START The records

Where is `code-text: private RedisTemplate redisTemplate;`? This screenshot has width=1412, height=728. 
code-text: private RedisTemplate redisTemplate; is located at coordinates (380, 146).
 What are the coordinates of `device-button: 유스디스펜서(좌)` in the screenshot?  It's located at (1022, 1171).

END The records
START The records

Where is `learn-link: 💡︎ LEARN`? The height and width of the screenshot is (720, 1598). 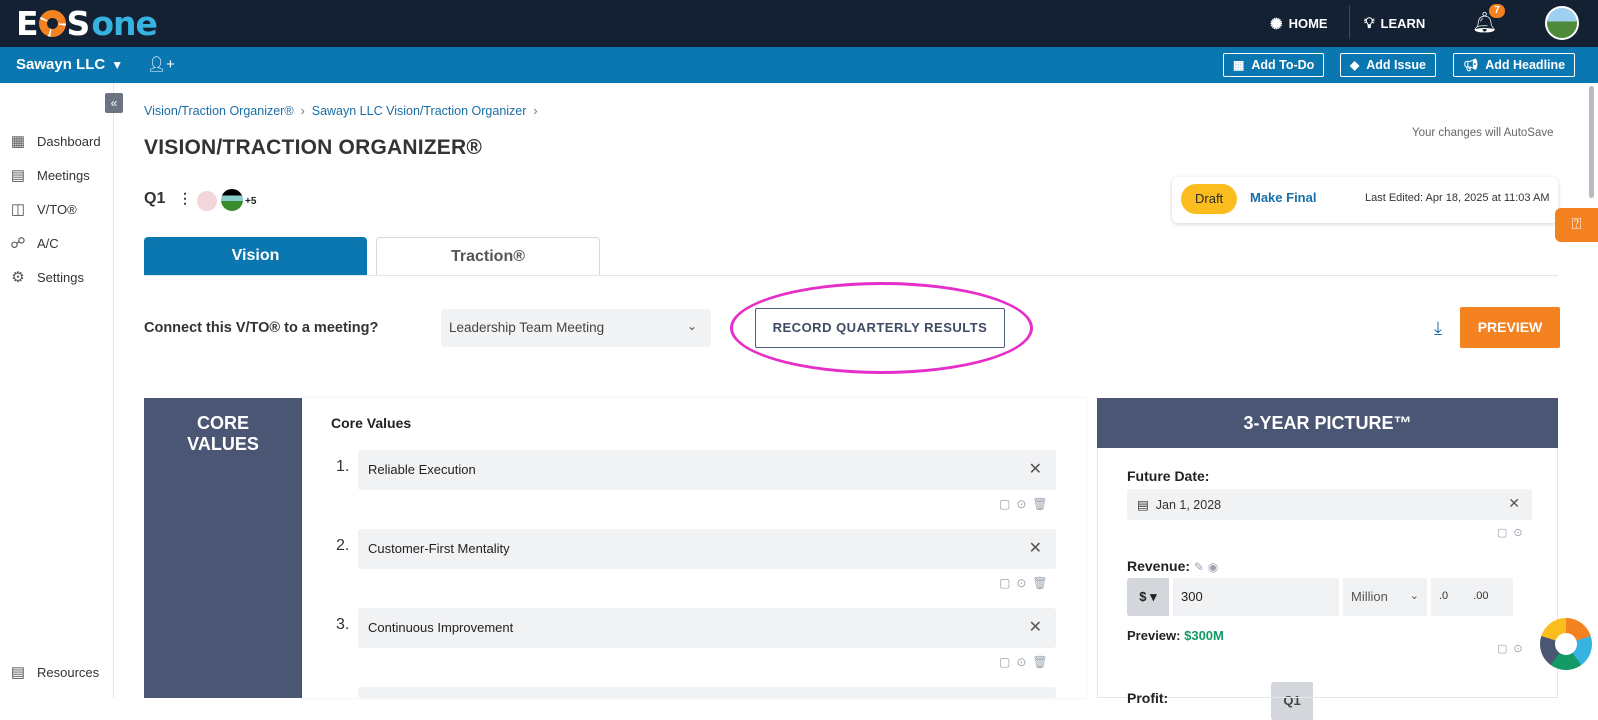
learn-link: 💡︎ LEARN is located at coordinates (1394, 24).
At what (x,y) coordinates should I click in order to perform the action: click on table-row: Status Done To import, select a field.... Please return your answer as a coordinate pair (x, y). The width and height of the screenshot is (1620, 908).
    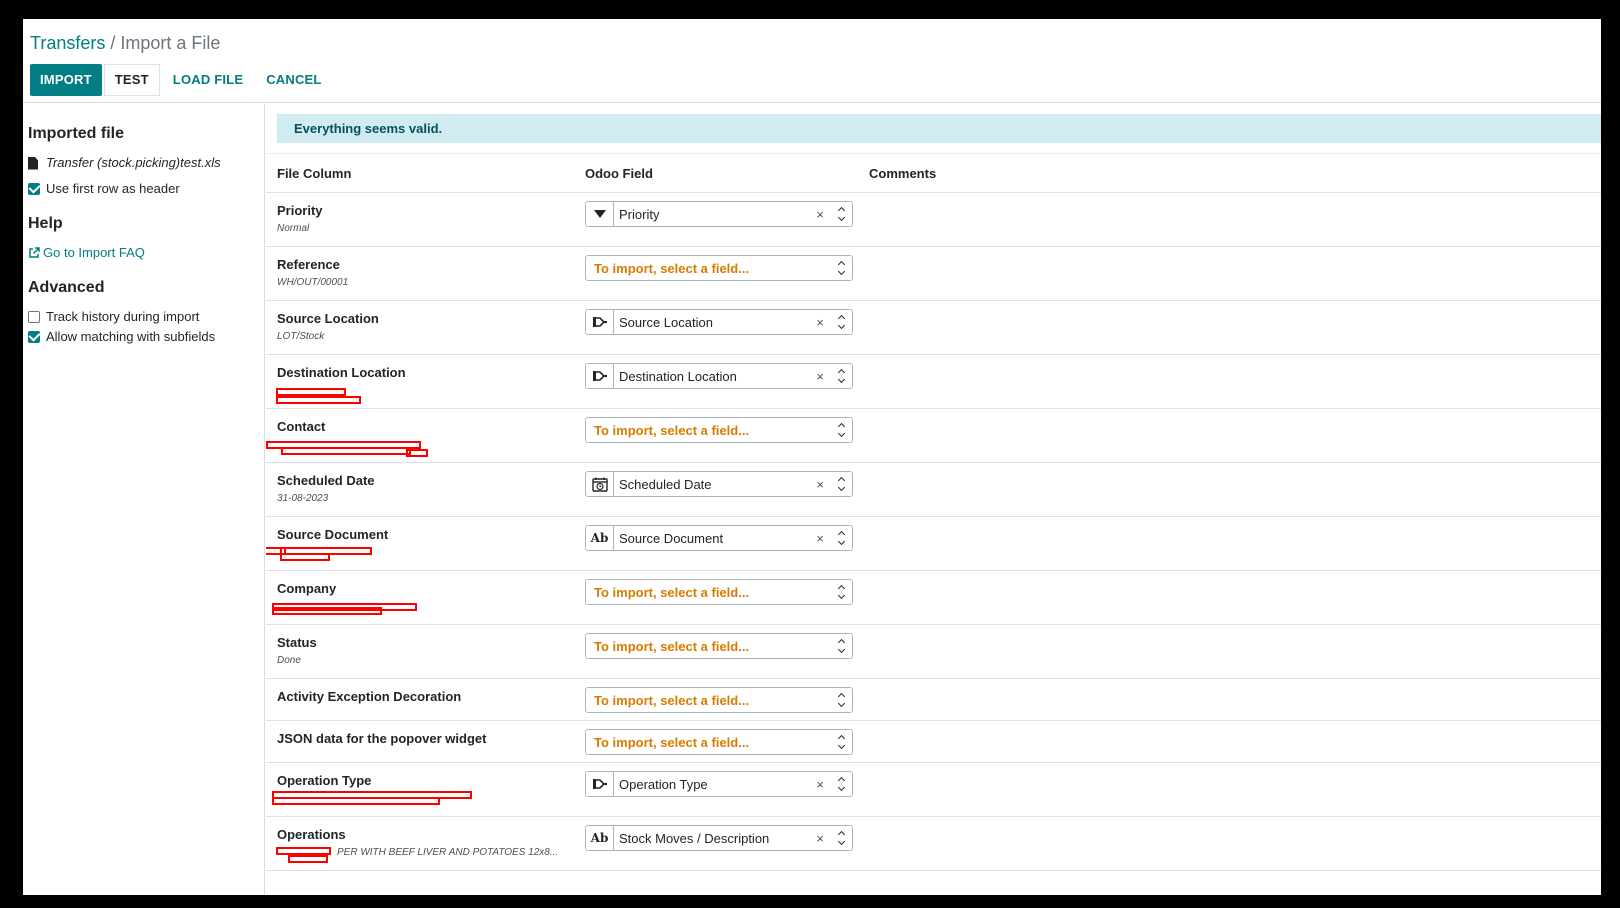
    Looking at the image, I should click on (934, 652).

END The records
START The records

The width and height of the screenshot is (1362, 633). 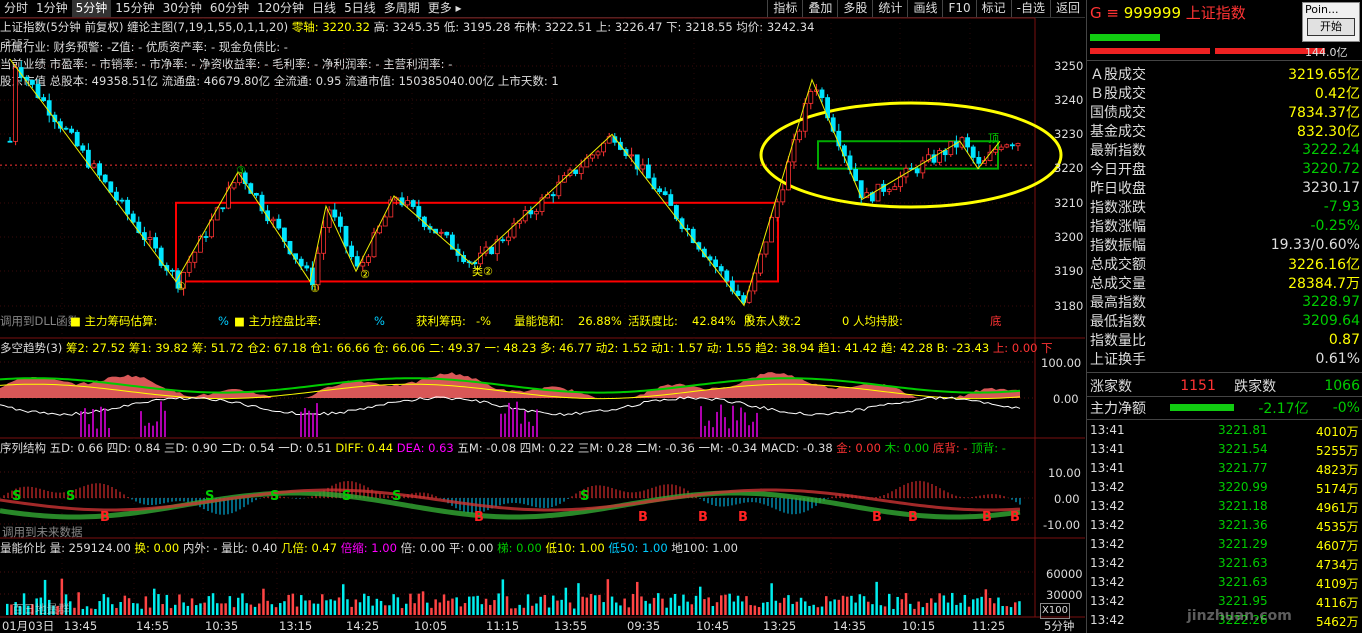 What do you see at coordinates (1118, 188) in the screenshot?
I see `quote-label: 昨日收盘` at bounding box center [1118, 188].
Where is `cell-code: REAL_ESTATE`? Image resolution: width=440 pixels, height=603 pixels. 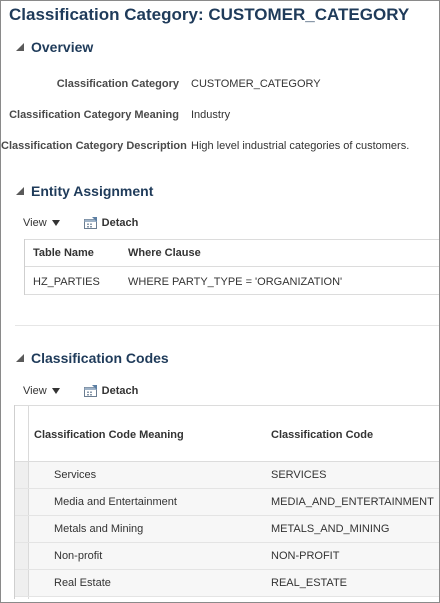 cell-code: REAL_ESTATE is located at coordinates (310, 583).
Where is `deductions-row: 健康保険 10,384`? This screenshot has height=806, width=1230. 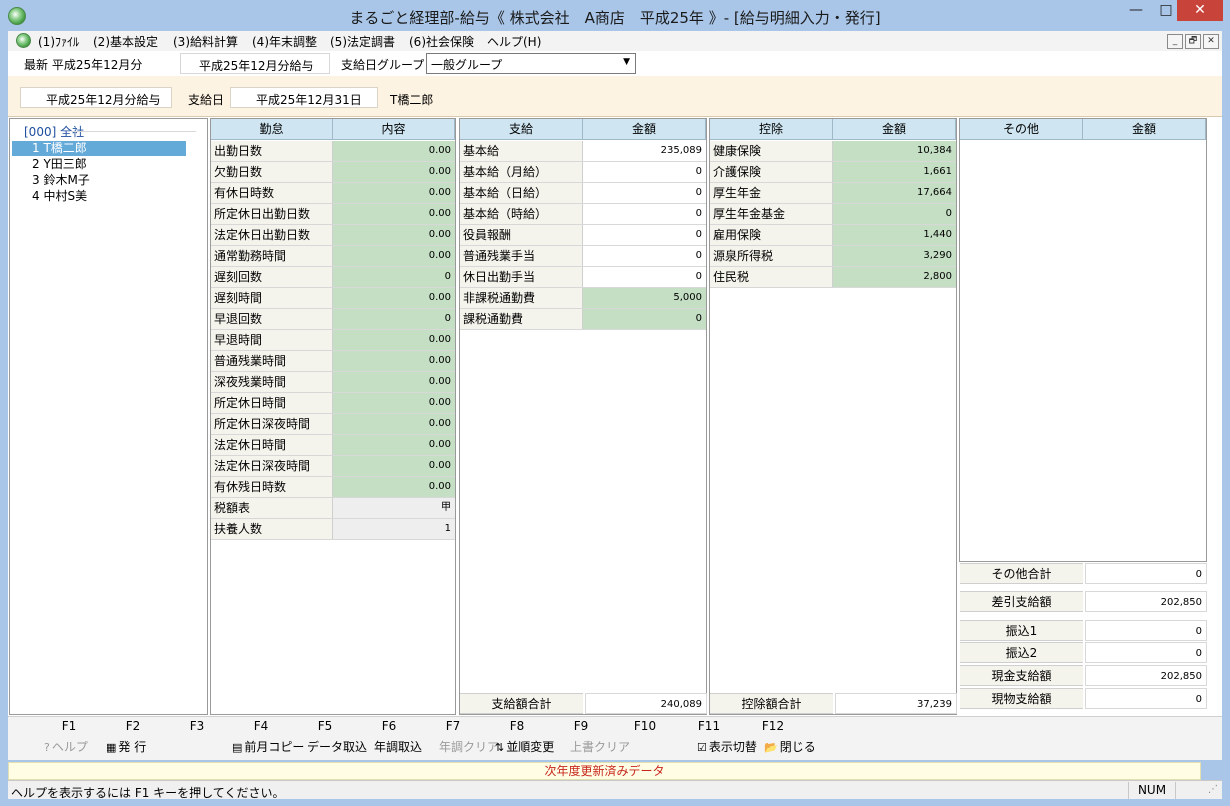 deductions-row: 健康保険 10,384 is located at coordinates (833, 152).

END The records

# Exercise prompt:
Copy the data word for word, starting at the line that contains "has width=1412, height=728." and ending at the line that contains "What are the".

# Answer below:
Where is `code-text: private RedisTemplate redisTemplate;`? This screenshot has width=1412, height=728. 
code-text: private RedisTemplate redisTemplate; is located at coordinates (380, 146).
 What are the coordinates of `device-button: 유스디스펜서(좌)` in the screenshot?  It's located at (1022, 1171).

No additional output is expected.